En l’espèce Madame [B] [J] a exercé un recours préalable devant la commission médicale de recours amiable le 30/05/2023, réceptionné le 01/06/2023, qui a été rejeté par décision implicite. Elle a formé un recours contentieux le 12/09/2023.
Le recours est déclaré recevable.
Sur l’évaluation du taux médical
Il résulte des dispositions des articles L461-1 (alinéa 4) et R461-8 du Code de la sécurité sociale, que peut être reconnue d’origine professionnelle une maladie caractérisée non désignée dans un tableau de maladies professionnelles lorsqu’il est établi qu’elle est essentiellement et directement causée par le travail habituel de la victime et qu’elle entraîne le décès de celle-ci ou une incapacité permanente d’un taux évalué dans les conditions mentionnées à l’article L. 434-2 et au moins égal à 25%.
L’article L434-2 du Code de la sécurité sociale, énonce que le taux de l’incapacité permanente est déterminé d’après la nature de l’infirmité, l’état général, l’âge, les facultés physiques et mentales de la victime ainsi que d’après ses aptitudes et sa qualification professionnelle, compte tenu d’un barème indicatif d’invalidité.
En l’espèce la caisse a conclu à une incapacité permanente inférieure à 25% pour » syndrome anxio dépressif « . Le médecin conseil précise que » les documents reçus n’apportent pas d’élément de gravité permettant de retenir un syndrome dépressif sévère ou un stress post-traumatique ou une autre pathologie psychiatrique grave. L’assurée n’a plus d’arrêt de travail depuis le 14/10/2022 « .
Le Docteur [K] [W], médecin consultant, note que l’examen clinique a été réalisé sur pièces.

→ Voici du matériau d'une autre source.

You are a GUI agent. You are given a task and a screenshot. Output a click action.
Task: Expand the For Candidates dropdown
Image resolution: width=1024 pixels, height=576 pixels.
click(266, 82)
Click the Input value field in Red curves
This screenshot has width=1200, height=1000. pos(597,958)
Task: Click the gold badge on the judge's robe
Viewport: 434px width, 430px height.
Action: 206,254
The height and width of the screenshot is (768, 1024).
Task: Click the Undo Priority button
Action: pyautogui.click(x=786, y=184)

Il s’appuie sur les certificats médicaux versés aux débats, à savoir ceux du docteur [Y], médecin psychiatre. Ce dernier note l’impact de la situation professionnelle de l’intéressée sur son quotidien, avec une prise de médicaments. Il est relevé une irritabilité et une incompréhension sur le refus de rupture conventionnelle avec son employeur.
Le médecin consultant, d’après les éléments versés au dossier, ne constate pas d’éléments de gravité des symptômes sur le plan médical, pas d’état dépressif important, et rejoint ainsi l’avis du médecin conseil. Il note également que l’assurée n’était pas en arrêt de travail à la date de la demande. Selon lui, il n’y a donc pas d’incapacité permanente prévisible égale ou supérieure à 25%.
Par conséquent, il ressort des observations et constatations du médecin consultant, des pièces fournies, du rapport du médecin-conseil et des débats à l’audience de ce jour, que l’incapacité prévisible pour la maladie déclarée est inférieure à 25% et n’ouvre donc pas droit à la reconnaissance d’une maladie professionnelle.
Il convient par ailleurs d’ordonner l’exécution provisoire vu l’ancienneté du litige.
PAR CES MOTIFS
Le tribunal, statuant publiquement par jugement contradictoire, en premier ressort,
– DÉCLARE recevable en la forme le recours formé par Madame [B] [J] ;
– CONFIRME la décision de rejet implicite de la Commission Médicale de Recours Amiable confirmant la décision de la CPAM du RHONE du 05/05/2023 et REJETTE la prise en charge d’une maladie professionnelle hors tableau, le taux d’IPP prévisible de Madame [B] [J] étant inférieur à 25% ;
– ORDONNE l’exécution provisoire ;
– RAPPELLE, en application de l’article L142-11 du Code de la Sécurité Sociale introduit par l’article 61 (VII) de la loi n° 2019-774 du 24 juillet 2019 relative à l’organisation et à la transformation du système de santé, que les frais de consultation médicale ordonnée au cours de l’audience sont à la charge de la caisse nationale d’assurance maladie ;
– DIT que chacune des parties conservera la charge de ses dépens.
Jugement rendu par mise à la disposition au greffe dont la minute a été signée par la présidente et la greffière.